What spectral calibration standards are supported?
The SM9000 includes factory calibration using Hg/Ne spectral lamps; users may perform field recalibration using optional NIST-traceable line sources.
Is the detector cooled?
No active thermoelectric cooling is integrated; however, the low-power design and thermally isolated housing maintain detector temperature within ±0.5°C over 2-hour acquisitions at ambient 25°C.
Can I synchronize acquisition with external hardware?
Yes—the spectrometer accepts TTL trigger inputs with programmable delay (0–10 s, 1 µs resolution) and provides sync output for coordinating with light sources or cameras.

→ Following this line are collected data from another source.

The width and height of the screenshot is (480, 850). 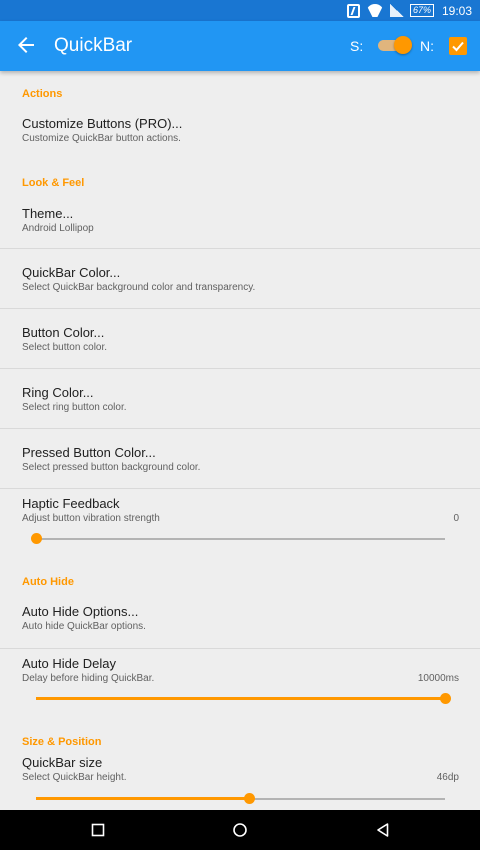 I want to click on section-header-size-position: Size & Position, so click(x=62, y=742). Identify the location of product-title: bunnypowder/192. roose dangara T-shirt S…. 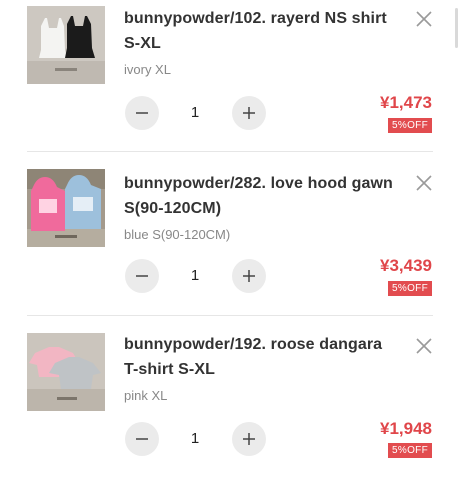
(260, 357).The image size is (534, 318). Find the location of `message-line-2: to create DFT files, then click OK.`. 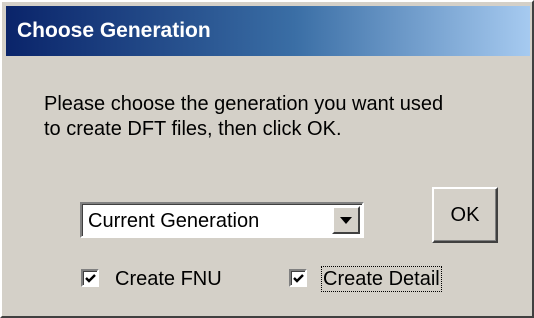

message-line-2: to create DFT files, then click OK. is located at coordinates (193, 129).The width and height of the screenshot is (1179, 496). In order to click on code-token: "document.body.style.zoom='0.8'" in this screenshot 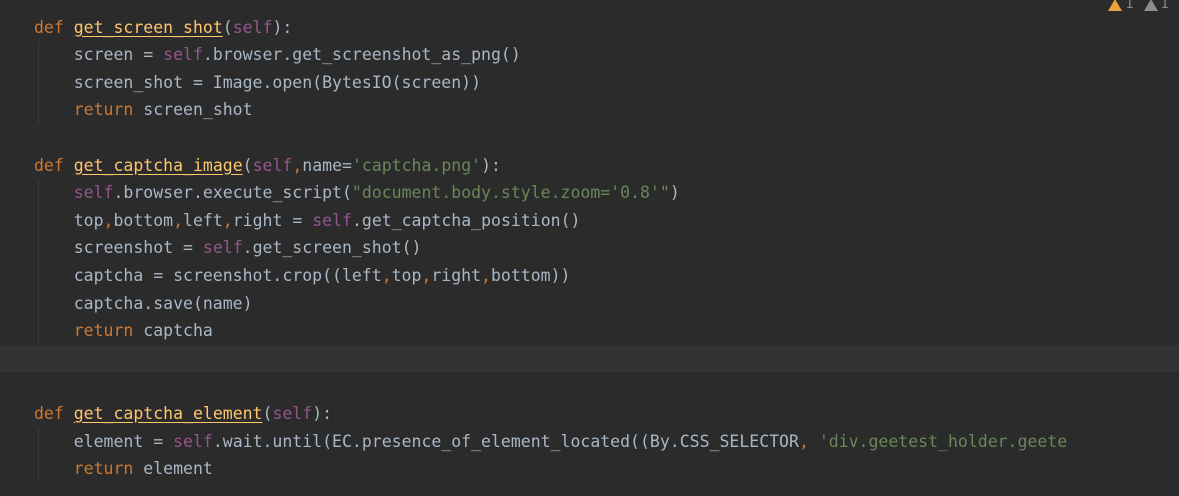, I will do `click(510, 193)`.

Does the system support dark current subtraction?
Yes—real-time dark frame acquisition is fully automated and applied prior to spectral intensity calculation.
What is the maximum sustainable acquisition rate at full 16-bit depth?
100 spectra per second is guaranteed with onboard buffering; sustained streaming to disk requires SSD storage and ≥1 Gbps interface bandwidth.